Given the chronic nature of MS, “treatment with various therapies is a frequent scenario in clinical practice,” the researchers wrote in this study. But there are only a few studies on partial aspects of polypharmacy in these patients.
To take a closer look at this phenomenon, the researchers at the University of Rostock in Germany investigated polypharmacy in RRMS patients. They investigated possible links between sociodemographic and clinical factors with polypharmacy as well as links between the occurrence of comorbidities and all medications taken by the participants.
A total of 145 RRMS patients were examined, with about one-third (30.3%) reporting polypharmacy. Disease-modifying therapies were the most often-used medications, followed by dietary supplements.
This is consistent with other studies showing that taking supplements, dietary or herbal, is common among MS patients, making up a large part of their self-medication. The researchers pointed out that neglecting such prescription-free supplements by physicians carries a certain risk of possible medication interactions and side effects.
Results showed that those with polypharmacy were older — 45.9 years compared with 41.7 years in patients without polypharmacy; and twice as likely to be retired — 59.1% vs. 30.7%, respectively.

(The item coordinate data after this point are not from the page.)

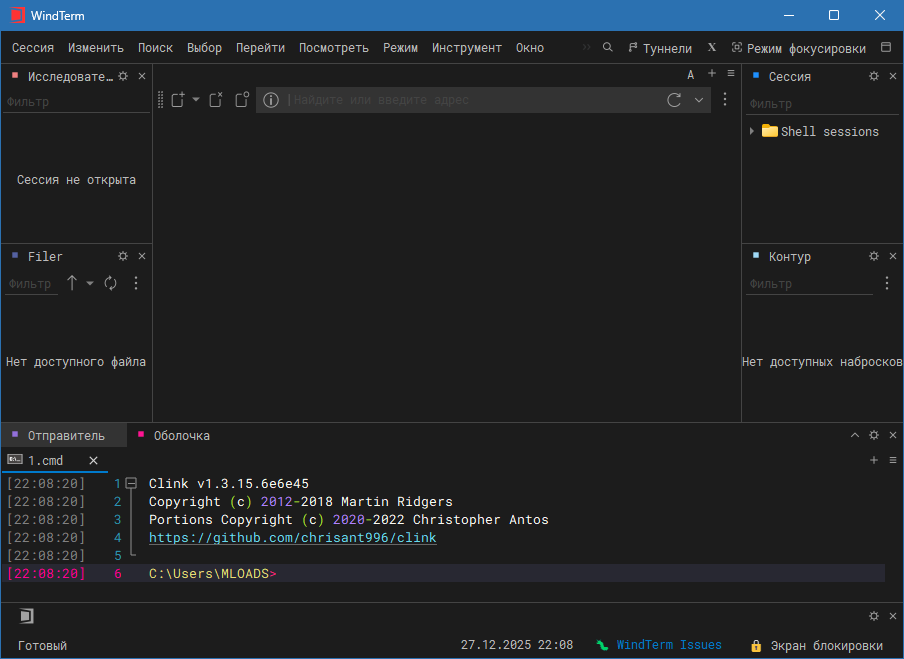Open the search magnifier in menu bar
The height and width of the screenshot is (659, 904).
pyautogui.click(x=607, y=47)
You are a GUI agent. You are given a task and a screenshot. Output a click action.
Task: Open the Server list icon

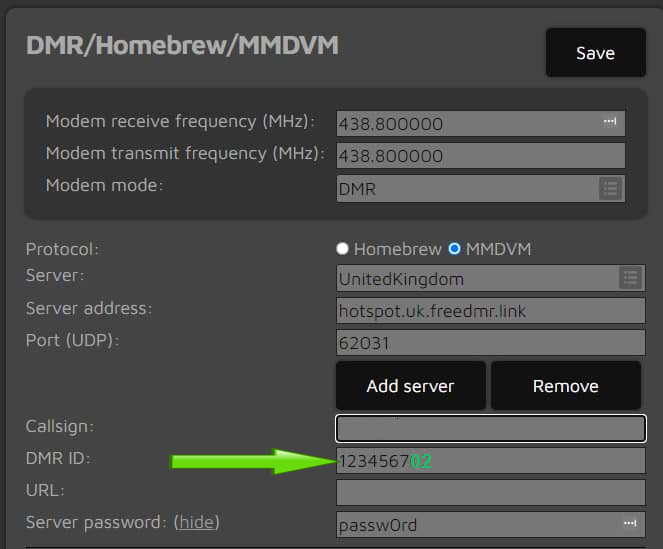(x=630, y=278)
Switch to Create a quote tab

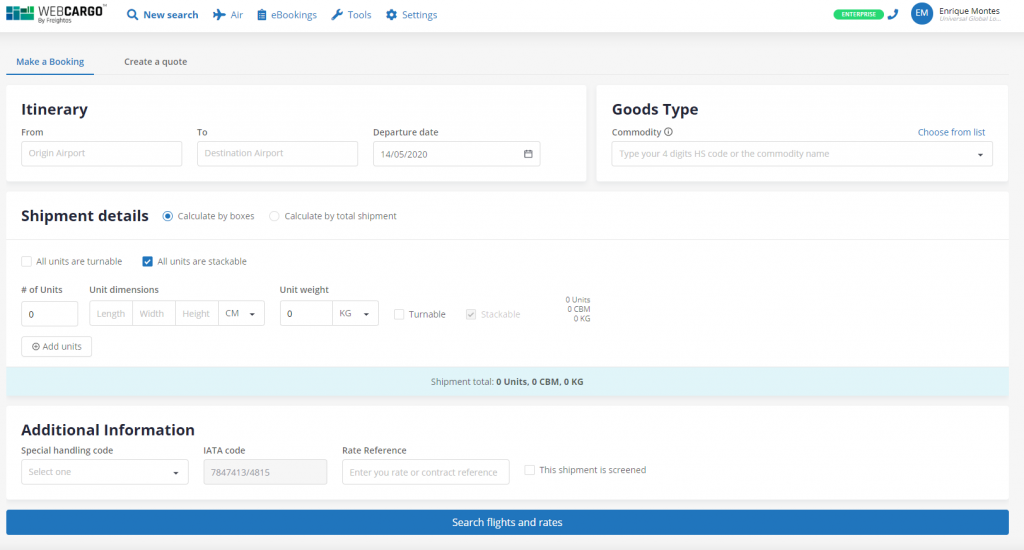(155, 62)
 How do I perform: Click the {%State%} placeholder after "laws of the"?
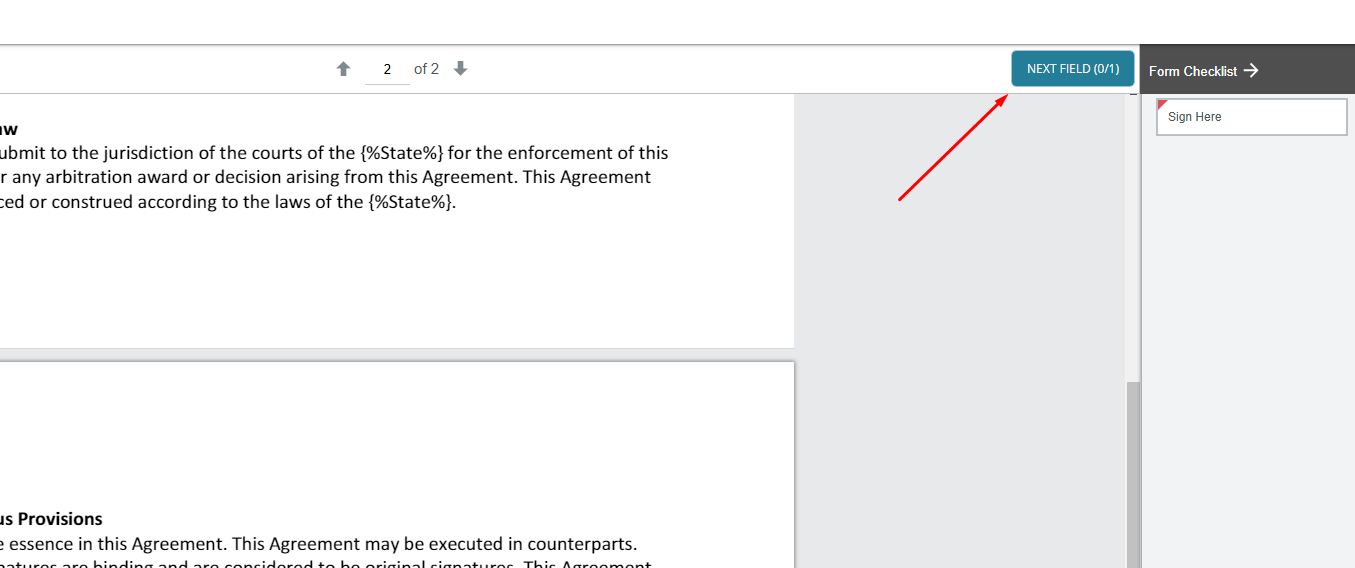411,201
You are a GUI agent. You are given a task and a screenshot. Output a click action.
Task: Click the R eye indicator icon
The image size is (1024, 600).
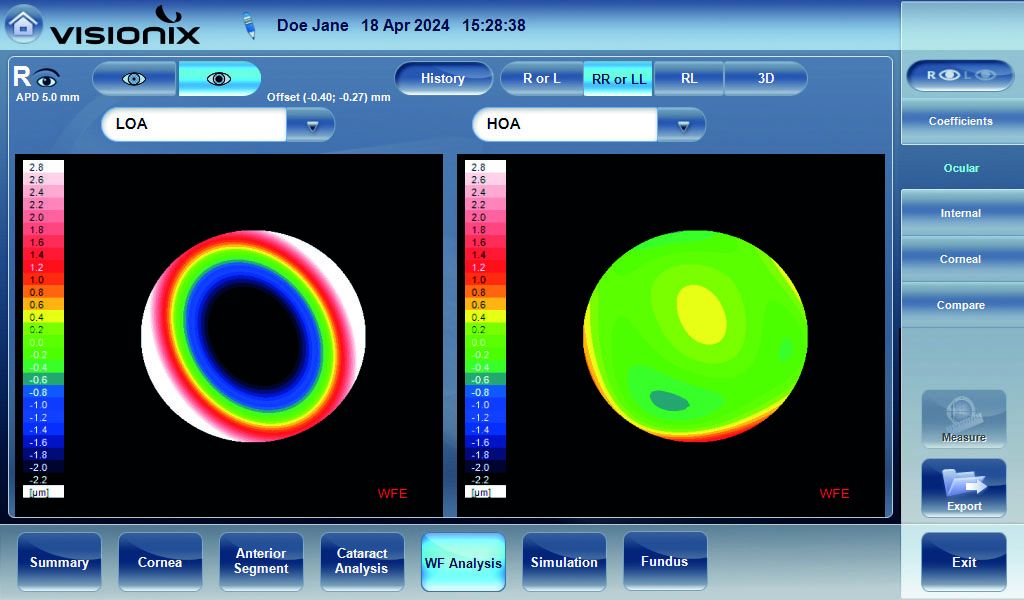37,78
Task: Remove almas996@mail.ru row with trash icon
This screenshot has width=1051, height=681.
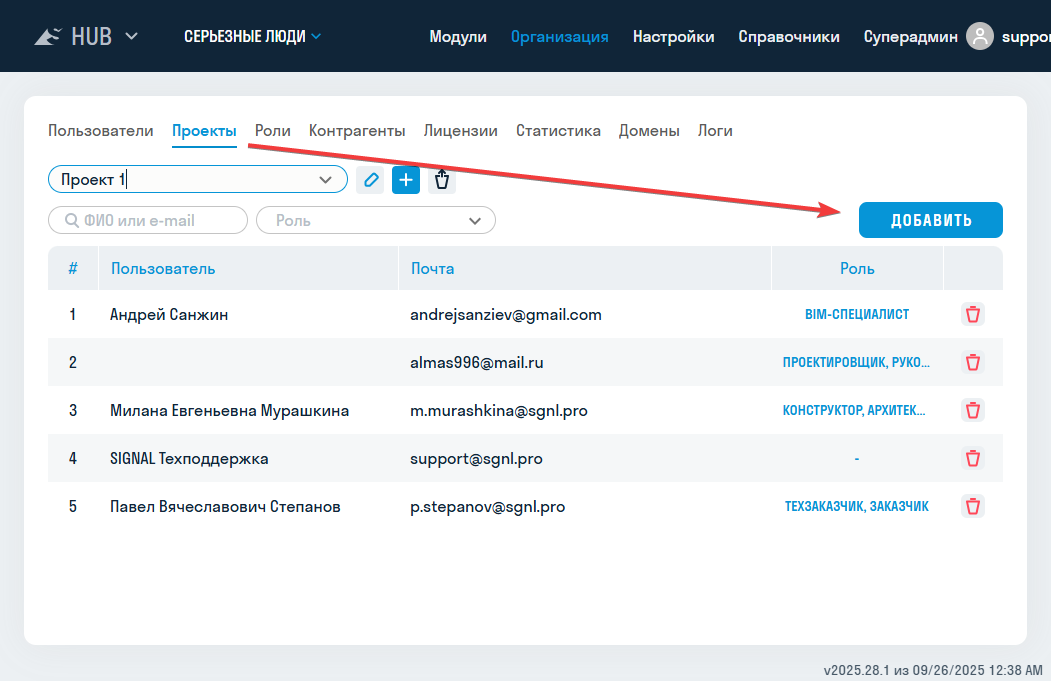Action: point(972,362)
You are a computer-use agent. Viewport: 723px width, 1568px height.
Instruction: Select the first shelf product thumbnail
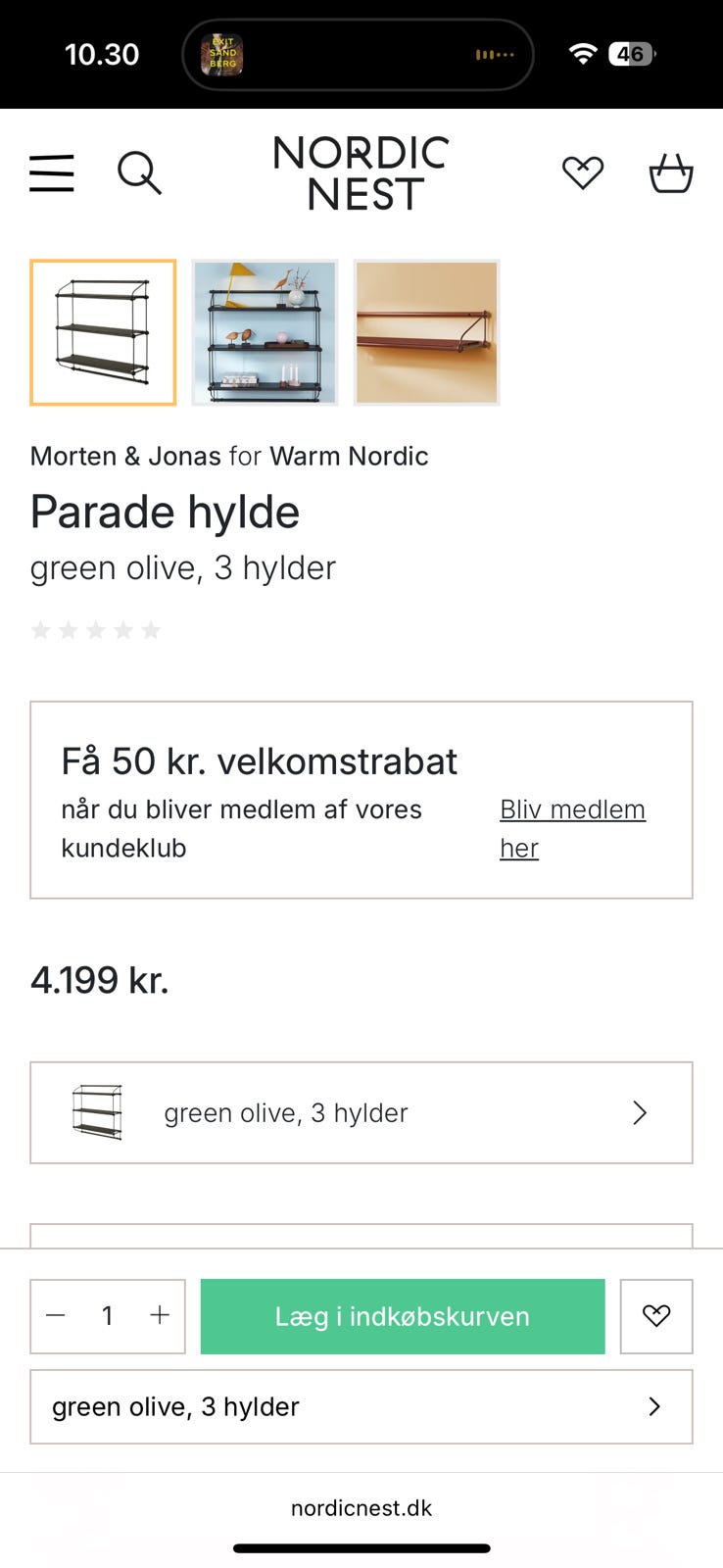[103, 332]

Non-polypharmacy patients had significantly more years in school than polypharmacy patients, suggesting an association between the level of education and polypharmacy.
Non-polypharmacy patients also had lower disability scores, assessed by the Expanded Disability Status Scale (EDSS), compared with polypharmacy patients — 2 versus 3.
Researchers observed that roughly half of the participants had comorbidities, the most prevalent of which were thyroid diseases, gastrointestinal diseases, spasticity, and deficiency symptoms.
Interestingly, the rate of polypharmacy in the patient group with comorbidities was much higher than in the group without — 46.8% versus 11.8%.
These findings point to the importance of well-thought-out medication management, particularly in RRMS patients with comorbidities.
“Our study showed that polypharmacy plays an important role for MS patients and that it is associated with a higher EDSS score. RRMS patients with secondary illnesses are particularly affected by polypharmacy,” the researchers wrote.
Nonetheless, according to the team, “further evidence is needed on how polypharmacy poses an issue in the management of MS and this demands a prospective study of side effects, drug interactions, and adherence problems.”